## What you will do:
Could you repeat all of the entries below word for word, apart from the pictures?

* * *

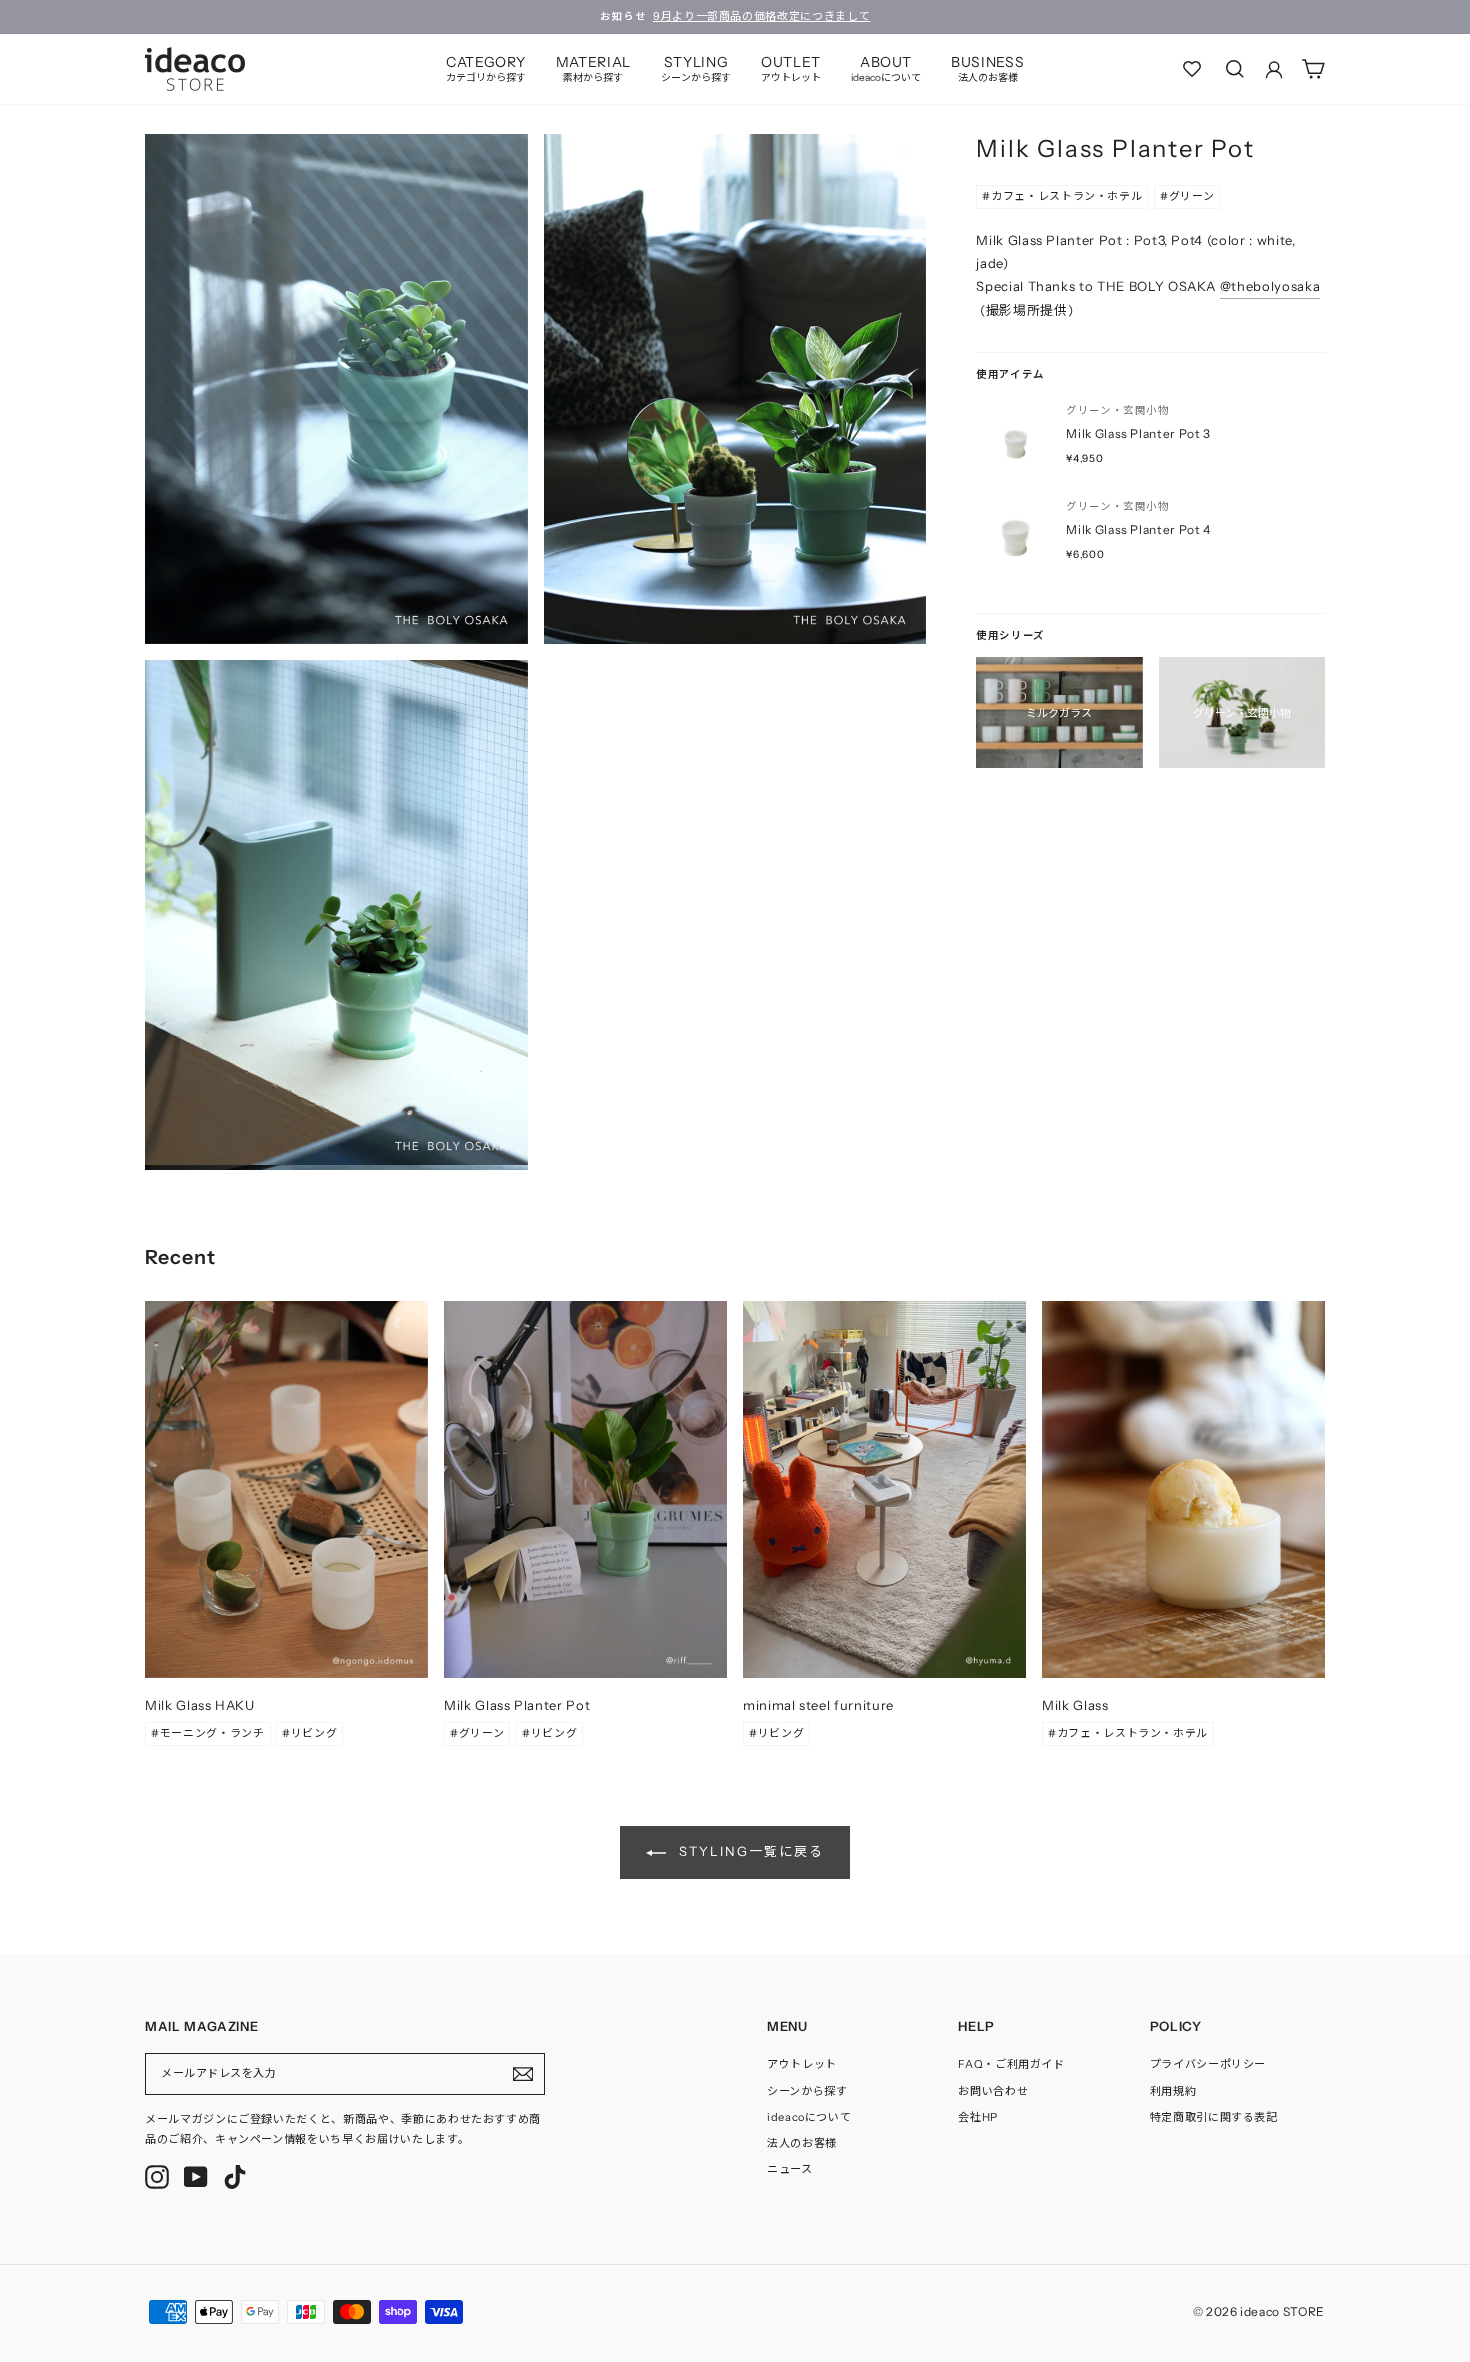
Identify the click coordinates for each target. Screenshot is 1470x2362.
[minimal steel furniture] (884, 1489)
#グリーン (1187, 196)
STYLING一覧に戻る (748, 1851)
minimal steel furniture (818, 1705)
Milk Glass (1075, 1705)
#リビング (309, 1733)
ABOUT (886, 68)
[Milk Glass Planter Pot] (585, 1489)
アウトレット (802, 2064)
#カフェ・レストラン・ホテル (1062, 196)
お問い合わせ (993, 2091)
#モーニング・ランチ (208, 1733)
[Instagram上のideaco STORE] (157, 2177)
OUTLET (791, 68)
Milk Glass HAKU (200, 1705)
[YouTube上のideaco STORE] (196, 2177)
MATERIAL (593, 68)
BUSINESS (987, 68)
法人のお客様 (802, 2143)
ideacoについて (809, 2117)
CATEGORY (486, 68)
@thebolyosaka (1270, 286)
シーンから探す (807, 2091)
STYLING (696, 68)
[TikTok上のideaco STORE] (235, 2177)
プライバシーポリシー (1208, 2064)
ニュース (790, 2169)
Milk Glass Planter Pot (517, 1705)
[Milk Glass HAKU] (286, 1489)
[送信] (523, 2074)
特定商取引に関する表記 (1214, 2117)
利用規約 (1173, 2091)
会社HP (978, 2117)
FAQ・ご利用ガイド (1011, 2064)
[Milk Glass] (1183, 1489)
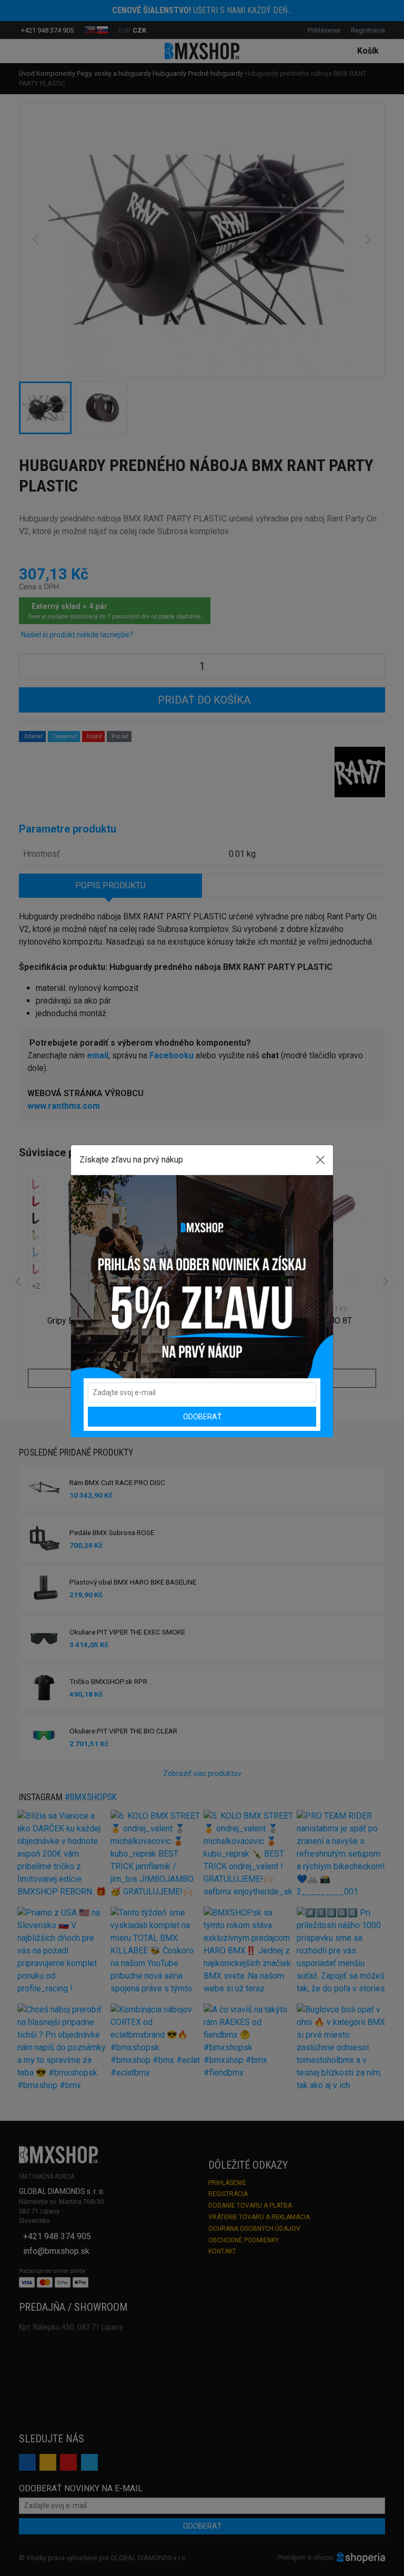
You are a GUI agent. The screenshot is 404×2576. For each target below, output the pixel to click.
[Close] (320, 1159)
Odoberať (202, 1416)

* * *

## Result below:
Identify the click coordinates for each target. Screenshot is 1470x2362.
[minimal steel furniture] (884, 1489)
#グリーン (1187, 196)
STYLING一覧に戻る (748, 1851)
minimal steel furniture (818, 1705)
Milk Glass (1075, 1705)
#リビング (309, 1733)
ABOUT (886, 68)
[Milk Glass Planter Pot] (585, 1489)
アウトレット (802, 2064)
#カフェ・レストラン・ホテル (1062, 196)
お問い合わせ (993, 2091)
#モーニング・ランチ (208, 1733)
[Instagram上のideaco STORE] (157, 2177)
OUTLET (791, 68)
Milk Glass HAKU (200, 1705)
[YouTube上のideaco STORE] (196, 2177)
MATERIAL (593, 68)
BUSINESS (987, 68)
法人のお客様 (802, 2143)
ideacoについて (809, 2117)
CATEGORY (486, 68)
@thebolyosaka (1270, 286)
シーンから探す (807, 2091)
STYLING (696, 68)
[TikTok上のideaco STORE] (235, 2177)
プライバシーポリシー (1208, 2064)
ニュース (790, 2169)
Milk Glass Planter Pot (517, 1705)
[Milk Glass HAKU] (286, 1489)
[送信] (523, 2074)
特定商取引に関する表記 (1214, 2117)
利用規約 (1173, 2091)
会社HP (978, 2117)
FAQ・ご利用ガイド (1011, 2064)
[Milk Glass] (1183, 1489)
You are a GUI agent. The screenshot is 404×2576. For each target below, output the pixel to click.
[Close] (320, 1159)
Odoberať (202, 1416)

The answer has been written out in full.